Approved in Germany: exenatide, lixisenatide (only in fixed combination with insulin glargine).

Long-acting GLP-1 RAs

Approved in Germany: Dulaglutide, exenatide LAR, liraglutide, semaglutide. Not available in Germany: albiglutide, efpeglenatide.

Short-acting GLP-1 RAs

Exenatide

In the EXSCEL study 14 752 patients (73.1% with cardiovascular disease) were treated at a mean of 3,2 years with 2.0 mg exenatide once a week. Patients with or without cardiovascular disease showed no significant difference in the incidence of MACE between those who received exenatide or a placebo. Critical for the evaluation of the effects in the EXSCEL study is the very high dropout rate of over 40%. Compared to the control group, there were no differences in cardiovascular mortality, non-fatal or fatal myocardial infarction or stroke, hospitalisation for heart failure and incidence of acute pancreatitis, pancreatic carcinoma, medullary thyroid carcinoma or other serious side effects [246] .

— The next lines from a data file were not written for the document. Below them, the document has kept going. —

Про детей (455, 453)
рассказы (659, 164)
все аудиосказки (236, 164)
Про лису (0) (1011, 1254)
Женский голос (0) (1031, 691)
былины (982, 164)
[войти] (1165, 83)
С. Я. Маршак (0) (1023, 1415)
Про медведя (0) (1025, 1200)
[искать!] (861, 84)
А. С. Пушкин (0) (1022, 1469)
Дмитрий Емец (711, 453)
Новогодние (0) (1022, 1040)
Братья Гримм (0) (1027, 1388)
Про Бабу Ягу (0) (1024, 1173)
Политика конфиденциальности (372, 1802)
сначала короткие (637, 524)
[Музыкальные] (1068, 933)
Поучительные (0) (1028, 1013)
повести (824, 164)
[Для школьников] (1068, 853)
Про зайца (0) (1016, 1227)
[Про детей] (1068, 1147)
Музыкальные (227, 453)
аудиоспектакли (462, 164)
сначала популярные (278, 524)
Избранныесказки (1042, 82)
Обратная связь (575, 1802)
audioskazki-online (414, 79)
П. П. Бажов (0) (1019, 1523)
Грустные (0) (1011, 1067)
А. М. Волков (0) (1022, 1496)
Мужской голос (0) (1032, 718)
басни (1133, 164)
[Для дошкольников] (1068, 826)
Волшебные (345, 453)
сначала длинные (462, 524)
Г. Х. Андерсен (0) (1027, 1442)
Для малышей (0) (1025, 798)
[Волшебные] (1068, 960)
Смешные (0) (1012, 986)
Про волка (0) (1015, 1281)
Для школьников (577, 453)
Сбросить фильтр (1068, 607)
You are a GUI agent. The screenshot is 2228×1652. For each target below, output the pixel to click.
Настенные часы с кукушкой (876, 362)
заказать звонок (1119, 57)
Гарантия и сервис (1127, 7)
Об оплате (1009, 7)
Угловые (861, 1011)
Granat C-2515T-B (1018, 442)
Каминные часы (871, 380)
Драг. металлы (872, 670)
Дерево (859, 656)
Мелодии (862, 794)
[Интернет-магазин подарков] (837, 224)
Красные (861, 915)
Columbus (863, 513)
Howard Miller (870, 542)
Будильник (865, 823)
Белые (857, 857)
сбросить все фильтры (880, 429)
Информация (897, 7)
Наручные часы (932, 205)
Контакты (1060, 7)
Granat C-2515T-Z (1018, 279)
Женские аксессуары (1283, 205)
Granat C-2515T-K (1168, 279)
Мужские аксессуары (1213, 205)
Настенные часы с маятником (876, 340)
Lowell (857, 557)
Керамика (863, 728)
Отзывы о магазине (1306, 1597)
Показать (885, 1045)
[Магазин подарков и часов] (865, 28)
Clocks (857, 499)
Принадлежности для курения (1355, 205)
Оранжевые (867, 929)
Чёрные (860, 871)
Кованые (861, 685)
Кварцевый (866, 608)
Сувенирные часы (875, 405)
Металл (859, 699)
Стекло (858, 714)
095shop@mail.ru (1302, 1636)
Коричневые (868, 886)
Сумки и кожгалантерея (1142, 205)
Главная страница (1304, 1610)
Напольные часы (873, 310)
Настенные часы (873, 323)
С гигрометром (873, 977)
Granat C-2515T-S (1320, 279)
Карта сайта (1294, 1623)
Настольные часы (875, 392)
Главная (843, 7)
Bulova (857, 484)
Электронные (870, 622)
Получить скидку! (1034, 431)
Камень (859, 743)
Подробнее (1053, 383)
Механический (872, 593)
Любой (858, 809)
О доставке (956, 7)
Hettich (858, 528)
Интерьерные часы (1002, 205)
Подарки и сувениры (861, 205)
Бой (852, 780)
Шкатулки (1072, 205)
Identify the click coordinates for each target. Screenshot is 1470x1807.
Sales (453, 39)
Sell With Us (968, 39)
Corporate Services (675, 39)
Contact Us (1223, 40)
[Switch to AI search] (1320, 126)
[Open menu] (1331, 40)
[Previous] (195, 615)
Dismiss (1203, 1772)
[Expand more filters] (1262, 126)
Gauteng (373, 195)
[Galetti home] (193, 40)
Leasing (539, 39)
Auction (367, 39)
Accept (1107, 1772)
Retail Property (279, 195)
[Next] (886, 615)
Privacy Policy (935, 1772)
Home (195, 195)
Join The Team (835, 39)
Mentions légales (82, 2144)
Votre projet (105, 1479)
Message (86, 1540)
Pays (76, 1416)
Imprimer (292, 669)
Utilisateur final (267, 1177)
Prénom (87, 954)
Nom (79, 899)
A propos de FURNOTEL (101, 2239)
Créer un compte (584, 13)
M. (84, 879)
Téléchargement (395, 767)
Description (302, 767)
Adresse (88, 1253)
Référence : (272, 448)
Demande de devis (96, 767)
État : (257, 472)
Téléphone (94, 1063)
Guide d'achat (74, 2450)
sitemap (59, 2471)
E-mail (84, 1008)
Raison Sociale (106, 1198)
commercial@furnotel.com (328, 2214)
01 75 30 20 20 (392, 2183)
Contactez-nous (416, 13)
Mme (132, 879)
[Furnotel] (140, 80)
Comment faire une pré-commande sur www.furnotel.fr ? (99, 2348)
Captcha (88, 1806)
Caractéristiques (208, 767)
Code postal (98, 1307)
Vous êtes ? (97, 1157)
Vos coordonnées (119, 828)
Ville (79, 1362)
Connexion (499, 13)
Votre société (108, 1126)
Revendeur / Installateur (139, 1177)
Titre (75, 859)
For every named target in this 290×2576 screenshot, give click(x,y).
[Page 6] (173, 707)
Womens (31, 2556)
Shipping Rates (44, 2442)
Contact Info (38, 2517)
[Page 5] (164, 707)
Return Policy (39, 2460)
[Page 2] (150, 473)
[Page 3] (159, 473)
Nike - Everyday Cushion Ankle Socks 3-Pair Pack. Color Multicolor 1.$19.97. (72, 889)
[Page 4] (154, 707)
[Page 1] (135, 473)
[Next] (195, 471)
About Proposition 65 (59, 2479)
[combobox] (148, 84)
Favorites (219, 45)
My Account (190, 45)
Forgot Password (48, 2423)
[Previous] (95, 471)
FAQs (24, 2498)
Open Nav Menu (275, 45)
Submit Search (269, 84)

In the EXSCEL study, the benefits of exenatide, namely risk reduction in all-cause mortality (-14%) and first hospitalisation for heart failure (-11%), could only be seen in study participants who did not have heart failure at baseline [247] [248] . The risk reduction for all-cause mortality was confirmed in a recent meta-analysis [249] .

The combination of exenatide (1 × weekly) plus dapagliflozin resulted in a significant reduction in HbA1c (-1.7 vs. -1.29%) compared to exenatide plus placebo; dapagliflozin plus placebo decreased HbA1c by -1.06% over the same 104-week period. There were also clinically-relevant positive changes for fasting glucose, 2-h postprandial glucose, body weight and systolic blood pressure. Severe hypoglycaemia was not observed in any of the treatment arms [250] .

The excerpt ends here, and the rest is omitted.